Sed nomen, ipse abivi, abibit hoc quoque;
Et nihil his orbis quod perennet possidet.
Vis altiori voce me tecum loqui?
Humana cuncta fumus, umbra, vanitas
Et scenæ imago, et, verbo ut absolvam, Nihil
Extremum hoc te alloquor
Æternum ut gaudeam tu apprecare.”
Lipsius, as a scholar, was the rival of Scaliger; he was successively a Roman Catholic, a Lutheran, and a reformed Protestant, and after publishing an exhortation to persecution, died in 1606, in the bosom of Rome with “ure et seca!” upon his lips. Strange that the same spirit which could prescribe fire and faggots for its fellow-men, should have lavished all its fondness upon flowers and favourite dogs, whom Lipsius has immortalized in his odes and epitaphs! Rubens has introduced the portrait of Lipsius into his picture of the philosophers along with that of Hugo Grotius, Rubens himself and his brother, with his faithful Saphir fawning at his knee, and behind him a tulip, emblematic of his love for flowers, placed beside a bust of Cicero; his comments upon whom, written at the age of nineteen, introduced Lipsius to the notice and patronage of the Cardinal Granvelle.
It was at Louvain that the Belgian troops, under their new King, achieved, in 1832, their ludicrous flight before the Prince of Orange, which fully vindicated for them the soubriquet of the “Braves Belges,” which they had acquired years before by their cowardly pusillanimity at Quatre Bras and Waterloo. A few days before the affair at Louvain, they had made a similar pitiful exhibition at Hasselt, where they fled in terror on the approach of the Dutch, and yet two years before, the Dutch were utterly unable to make head against the Belgians, either at Brussels, Ghent, or Antwerp! The bravery of the Belgians is, indeed, become a past tradition. Cæsar accords them credit of being the most gallant soldiers, whom he encountered in Gaul, “horum omnium fortissimi sunt Belgæ,” and Florus ascribes to them the honour of turning the fortune of the day at Pharsalia. These titles they have long since, however, resigned; the last fire of their gallantry seems to have burned out under the Arteveldes and John Hyoens, in the wars of the “Fullers and Weavers;” for in the troubles of the Spanish persecution, the military renown of the patriots belongs almost exclusively to the soldiers of “Father William,” as the Prince of Orange is still affectionately styled. The Flemings were anxious enough, in the first instance, to fly to arms when the Duke of Alva was wringing from them his iniquitous taxes, but so soon as these were repealed, they were quite contented to leave the Dutch all the glory of their liberation. Years of repose and peace under Austria, and an addiction to agriculture and commerce, appear to have effaced even the recollection of their former valour; they were utterly incapable, even if they had been inclined to resist the progress of the French in 1794; and the whole series of the exploits of the Belgian soldiers from Quatre Bras to Hasselt and Louvain, with the single exception of the affair of 1830 at Brussels, is but a succession of laughable scampers, almost before coming within the range of a shot.

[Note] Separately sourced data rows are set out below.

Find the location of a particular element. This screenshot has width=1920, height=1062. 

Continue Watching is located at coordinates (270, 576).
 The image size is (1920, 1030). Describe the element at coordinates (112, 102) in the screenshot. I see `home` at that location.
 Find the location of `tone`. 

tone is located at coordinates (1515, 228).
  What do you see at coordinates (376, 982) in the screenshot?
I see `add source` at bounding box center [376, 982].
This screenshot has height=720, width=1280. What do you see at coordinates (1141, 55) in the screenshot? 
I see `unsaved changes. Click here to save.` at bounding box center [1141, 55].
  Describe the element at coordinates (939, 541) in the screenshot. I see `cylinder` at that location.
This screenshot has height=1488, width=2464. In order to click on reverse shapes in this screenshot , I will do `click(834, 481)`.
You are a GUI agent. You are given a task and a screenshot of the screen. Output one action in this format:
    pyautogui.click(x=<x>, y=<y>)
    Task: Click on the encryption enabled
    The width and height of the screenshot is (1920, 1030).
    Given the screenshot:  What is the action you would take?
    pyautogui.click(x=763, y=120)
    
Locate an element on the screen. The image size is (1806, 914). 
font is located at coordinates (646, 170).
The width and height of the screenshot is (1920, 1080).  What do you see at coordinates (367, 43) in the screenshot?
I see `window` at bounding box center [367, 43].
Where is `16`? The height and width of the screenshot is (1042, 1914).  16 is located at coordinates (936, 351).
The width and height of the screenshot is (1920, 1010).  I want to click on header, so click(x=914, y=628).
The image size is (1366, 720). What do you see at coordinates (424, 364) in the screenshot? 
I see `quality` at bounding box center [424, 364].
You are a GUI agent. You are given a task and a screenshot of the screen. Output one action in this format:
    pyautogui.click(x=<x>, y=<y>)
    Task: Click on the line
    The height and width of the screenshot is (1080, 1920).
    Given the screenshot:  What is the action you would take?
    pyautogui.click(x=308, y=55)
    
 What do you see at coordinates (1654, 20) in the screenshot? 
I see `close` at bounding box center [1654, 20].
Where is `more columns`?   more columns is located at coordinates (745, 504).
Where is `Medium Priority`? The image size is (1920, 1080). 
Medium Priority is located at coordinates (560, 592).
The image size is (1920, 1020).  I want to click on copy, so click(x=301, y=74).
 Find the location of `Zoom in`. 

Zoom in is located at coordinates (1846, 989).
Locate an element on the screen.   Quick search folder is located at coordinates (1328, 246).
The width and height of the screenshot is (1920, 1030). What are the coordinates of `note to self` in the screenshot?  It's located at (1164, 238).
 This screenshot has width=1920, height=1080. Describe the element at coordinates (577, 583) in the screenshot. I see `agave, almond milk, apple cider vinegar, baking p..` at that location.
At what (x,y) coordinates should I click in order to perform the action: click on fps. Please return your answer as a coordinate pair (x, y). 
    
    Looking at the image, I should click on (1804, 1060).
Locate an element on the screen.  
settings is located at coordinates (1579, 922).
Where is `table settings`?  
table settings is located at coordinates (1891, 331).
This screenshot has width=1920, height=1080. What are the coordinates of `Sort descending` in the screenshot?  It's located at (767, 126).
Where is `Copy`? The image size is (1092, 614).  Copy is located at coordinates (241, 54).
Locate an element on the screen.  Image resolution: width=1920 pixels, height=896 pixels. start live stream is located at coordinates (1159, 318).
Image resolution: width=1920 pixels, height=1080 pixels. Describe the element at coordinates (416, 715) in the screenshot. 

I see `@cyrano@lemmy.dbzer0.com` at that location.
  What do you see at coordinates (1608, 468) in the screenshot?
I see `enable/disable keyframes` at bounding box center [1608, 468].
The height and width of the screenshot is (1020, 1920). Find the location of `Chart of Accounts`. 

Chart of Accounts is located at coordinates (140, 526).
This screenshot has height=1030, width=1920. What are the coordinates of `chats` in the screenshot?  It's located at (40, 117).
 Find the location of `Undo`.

In appearance, the soldiery, whom we saw at Ghent, Brussels, and elsewhere, are awkward and diminutive little fellows, such as one could hardly see cased in uniform, on which the tailors have evidently worked by guess, without creating a smile, even without the inseparable association of the braves Belges, which recurs to one’s mind every time they pass. The officers, who are always lounging about the railroad stations, are much the same, and with their savage mustachios, fierce black locks, and breasts padded out till they look like pouter pigeons, they strongly remind us of the military air of the riding-master at Astley’s.